Stored data:
####################

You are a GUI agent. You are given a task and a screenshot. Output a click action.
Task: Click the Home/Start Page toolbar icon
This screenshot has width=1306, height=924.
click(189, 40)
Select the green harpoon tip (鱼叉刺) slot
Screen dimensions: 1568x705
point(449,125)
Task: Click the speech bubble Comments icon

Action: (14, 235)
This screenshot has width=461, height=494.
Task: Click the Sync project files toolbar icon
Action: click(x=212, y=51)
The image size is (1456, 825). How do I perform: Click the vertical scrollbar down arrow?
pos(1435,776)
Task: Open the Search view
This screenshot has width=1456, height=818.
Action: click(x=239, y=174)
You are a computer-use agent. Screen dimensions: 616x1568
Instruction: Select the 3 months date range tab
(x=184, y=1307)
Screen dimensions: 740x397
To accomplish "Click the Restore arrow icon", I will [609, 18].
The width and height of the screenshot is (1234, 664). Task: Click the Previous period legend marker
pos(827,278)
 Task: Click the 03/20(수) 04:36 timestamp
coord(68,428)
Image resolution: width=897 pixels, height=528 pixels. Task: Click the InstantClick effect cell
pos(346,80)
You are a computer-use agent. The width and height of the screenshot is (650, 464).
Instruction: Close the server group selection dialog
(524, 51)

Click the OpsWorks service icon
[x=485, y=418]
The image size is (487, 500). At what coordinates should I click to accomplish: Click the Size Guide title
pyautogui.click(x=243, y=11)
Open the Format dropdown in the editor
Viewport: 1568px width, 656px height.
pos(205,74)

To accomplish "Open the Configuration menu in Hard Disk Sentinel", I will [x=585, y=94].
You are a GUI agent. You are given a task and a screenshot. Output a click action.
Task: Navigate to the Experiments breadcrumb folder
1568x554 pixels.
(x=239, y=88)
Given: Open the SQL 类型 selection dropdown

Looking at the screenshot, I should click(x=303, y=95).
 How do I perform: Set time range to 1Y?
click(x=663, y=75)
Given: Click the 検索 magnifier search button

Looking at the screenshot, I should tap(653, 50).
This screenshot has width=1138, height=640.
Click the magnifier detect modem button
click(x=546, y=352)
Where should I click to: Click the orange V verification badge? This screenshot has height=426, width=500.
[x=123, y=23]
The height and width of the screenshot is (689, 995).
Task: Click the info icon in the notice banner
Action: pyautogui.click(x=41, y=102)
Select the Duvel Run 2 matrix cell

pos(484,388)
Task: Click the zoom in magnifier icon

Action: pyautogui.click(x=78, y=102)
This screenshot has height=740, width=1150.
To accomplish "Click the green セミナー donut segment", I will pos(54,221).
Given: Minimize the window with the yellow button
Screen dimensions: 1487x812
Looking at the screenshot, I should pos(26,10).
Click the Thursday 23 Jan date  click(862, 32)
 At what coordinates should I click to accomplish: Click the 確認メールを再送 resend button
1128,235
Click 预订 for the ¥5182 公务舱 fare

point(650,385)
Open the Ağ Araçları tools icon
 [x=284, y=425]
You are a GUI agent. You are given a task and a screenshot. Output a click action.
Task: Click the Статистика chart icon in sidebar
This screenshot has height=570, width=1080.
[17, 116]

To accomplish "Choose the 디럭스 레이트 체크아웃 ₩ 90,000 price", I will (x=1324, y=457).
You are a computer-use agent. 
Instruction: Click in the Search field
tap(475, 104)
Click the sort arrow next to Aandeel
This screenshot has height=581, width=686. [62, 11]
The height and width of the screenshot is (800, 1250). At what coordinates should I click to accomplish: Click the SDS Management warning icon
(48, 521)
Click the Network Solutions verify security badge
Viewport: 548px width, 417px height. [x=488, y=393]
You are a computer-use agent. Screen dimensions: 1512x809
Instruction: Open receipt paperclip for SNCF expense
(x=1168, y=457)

####################

*Exercise*.
Copy the records word for word, starting at the first line and ending at the line that contains "pos(346,80)", with both of those lines included.

*Expected answer*.
You are a GUI agent. You are given a task and a screenshot. Output a click action.
Task: Click the Home/Start Page toolbar icon
This screenshot has width=1306, height=924.
click(189, 40)
Select the green harpoon tip (鱼叉刺) slot
Screen dimensions: 1568x705
point(449,125)
Task: Click the speech bubble Comments icon

Action: (14, 235)
This screenshot has width=461, height=494.
Task: Click the Sync project files toolbar icon
Action: click(x=212, y=51)
The image size is (1456, 825). How do I perform: Click the vertical scrollbar down arrow?
pos(1435,776)
Task: Open the Search view
This screenshot has width=1456, height=818.
Action: click(x=239, y=174)
You are a computer-use agent. Screen dimensions: 616x1568
Instruction: Select the 3 months date range tab
(x=184, y=1307)
Screen dimensions: 740x397
To accomplish "Click the Restore arrow icon", I will [609, 18].
The width and height of the screenshot is (1234, 664). Task: Click the Previous period legend marker
pos(827,278)
 Task: Click the 03/20(수) 04:36 timestamp
coord(68,428)
Image resolution: width=897 pixels, height=528 pixels. Task: Click the InstantClick effect cell
pos(346,80)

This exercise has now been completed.